J’ai lu ce livre écrit par Marcel Yanelli. Il est fait des notes de son quotidien qu’il avait prises pendant le temps de son affectation en Algérie où il a effectué 14 mois de guerre, en 1960 / 1961.
C’est une époque où j’étais moi-même sur le terrain mais je n’ai pas vécu exactement les mêmes choses que l’auteur même s’il y a des événements qui peuvent être rapprochés. Chacun a eu un itinéraire particulier qui tient compte de la fonction qui a été la sienne.
Yanelli vit en Saône et Loire quand il est appelé pour faire son service militaire. Il est issu de l’immigration italienne et est chauffagiste. Il est communiste, il aura des responsabilités électives à la municipalité de Dijon et au conseil régional de Bourgogne. Il est convaincu de l’injustice de la guerre d’Algérie que mène la France mais choisit de partir expliquer aux autres conscrits la nature de cette guerre.
Il est affecté dans un commando de chasse du côté de Biskra. Ses notes rendent compte de ses nombreuses sorties en opération. Des opérations qui le plus souvent ne donnent pas de résultats, sauf les exactions diverses dont il est témoin. Oui, les appelés se vengent sur plus faibles qu’eux de ce qu’ils subissent. Vols, brutalités, viols quelquefois, tortures très souvent, « corvée de bois » aussi… bref, les horreurs de la guerre en général et de celle d’Algérie en particulier !

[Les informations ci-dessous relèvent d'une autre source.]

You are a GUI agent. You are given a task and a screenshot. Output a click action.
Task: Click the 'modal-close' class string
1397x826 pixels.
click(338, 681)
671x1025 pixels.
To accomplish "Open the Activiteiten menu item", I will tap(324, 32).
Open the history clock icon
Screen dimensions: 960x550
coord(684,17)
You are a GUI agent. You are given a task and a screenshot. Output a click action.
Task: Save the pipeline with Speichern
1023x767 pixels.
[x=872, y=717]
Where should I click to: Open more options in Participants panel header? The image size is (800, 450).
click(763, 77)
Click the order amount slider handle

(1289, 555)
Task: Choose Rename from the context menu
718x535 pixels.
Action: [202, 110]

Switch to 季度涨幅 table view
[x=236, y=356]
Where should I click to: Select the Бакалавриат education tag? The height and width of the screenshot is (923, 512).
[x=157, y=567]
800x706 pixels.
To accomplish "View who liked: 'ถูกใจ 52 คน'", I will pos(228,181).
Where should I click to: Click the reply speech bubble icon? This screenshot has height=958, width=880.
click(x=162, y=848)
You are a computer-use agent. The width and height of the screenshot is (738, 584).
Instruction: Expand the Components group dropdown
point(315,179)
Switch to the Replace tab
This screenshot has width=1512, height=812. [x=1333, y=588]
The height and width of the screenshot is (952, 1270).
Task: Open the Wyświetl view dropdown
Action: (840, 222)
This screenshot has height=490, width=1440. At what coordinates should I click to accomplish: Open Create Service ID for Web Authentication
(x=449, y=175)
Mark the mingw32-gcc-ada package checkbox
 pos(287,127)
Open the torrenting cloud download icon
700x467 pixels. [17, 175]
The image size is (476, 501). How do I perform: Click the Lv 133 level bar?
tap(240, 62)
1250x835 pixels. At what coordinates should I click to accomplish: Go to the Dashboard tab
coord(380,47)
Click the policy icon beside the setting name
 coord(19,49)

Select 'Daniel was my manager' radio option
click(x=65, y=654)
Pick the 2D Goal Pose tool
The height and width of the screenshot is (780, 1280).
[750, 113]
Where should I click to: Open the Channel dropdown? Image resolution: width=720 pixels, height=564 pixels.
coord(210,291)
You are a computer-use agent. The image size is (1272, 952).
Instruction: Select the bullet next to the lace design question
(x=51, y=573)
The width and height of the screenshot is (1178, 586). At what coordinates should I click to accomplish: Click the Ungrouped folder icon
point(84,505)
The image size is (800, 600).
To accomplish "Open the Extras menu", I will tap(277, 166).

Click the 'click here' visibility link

Notre caporal, oui il a ce grade, écrit beaucoup, notamment à Simone, une femme qui pourrait être sa fiancée, mais c’est d’un compliqué ! Il envoie des lettres, des cartes, à la famille, aux copains militants comme lui... Il en reçoit, les commente. Par ailleurs il lit beaucoup, avec une volonté de s’instruire et de combler les lacunes de sa scolarité. Il lui arrive de voir un film, d’écouter de la musique, de jouer de l’harmonica… Il prend des photos, fait des parties de cartes, de volley, de football….
Il monte la garde, a quelques ennuis de santé... Il fait part de ce qu’il mange, de ce qu’il boit… Certains de ses camarades ne sont pas sobres ! Quelques-uns « se dévissent »… Cela peut dégénérer en tensions, en disputes, en bagarres. C’est le cas notamment avec le départ des quillards. De temps en temps perce une réflexion sur la guerre, cependant qu’il y a des marches, des embuscades, des héliportages, des exercices de tir, des revues, des retours d’opération… des nuits d’insomnie, des phases de récupération.
En décembre 1960 de Gaulle doit venir à Biskra. Comment échapper à la corvée de la présentation des armes ? Autre question, le référendum de janvier 1961. Deux partis appellent à voter NON, le PCF et le PSU. Le OUI l’emportera, sauf à Alger où c’est un autre NON qui est majoritaire chez les Européens, les musulmans ayant suivi les consignes de boycott données par le FLN.
Le 20 avril 1961 ? Gagarine est revenu de l’espace, mission réussie. C’est la veille de putsch des généraux félons. Marcel Yanelli n’aura pas à s’y opposer. Il est de retour en France et pour l’heure à fond de cale sur le Ville de Tunis. La guerre d’Algérie durera presque un an encore. Il aura gagné avec cette période douloureuse de sa vie qui s’achève la volonté de militer toujours plus et mieux pour l’émancipation des peuples. Tiens, j’ai connu ça !
La rédaction de ces carnets a été faite au jour le jour. C’est répétitif, surtout dans la première partie, ça s’élargit plus vers la fin. Ah, épilogue, Marie-Louise a remplacé Simone.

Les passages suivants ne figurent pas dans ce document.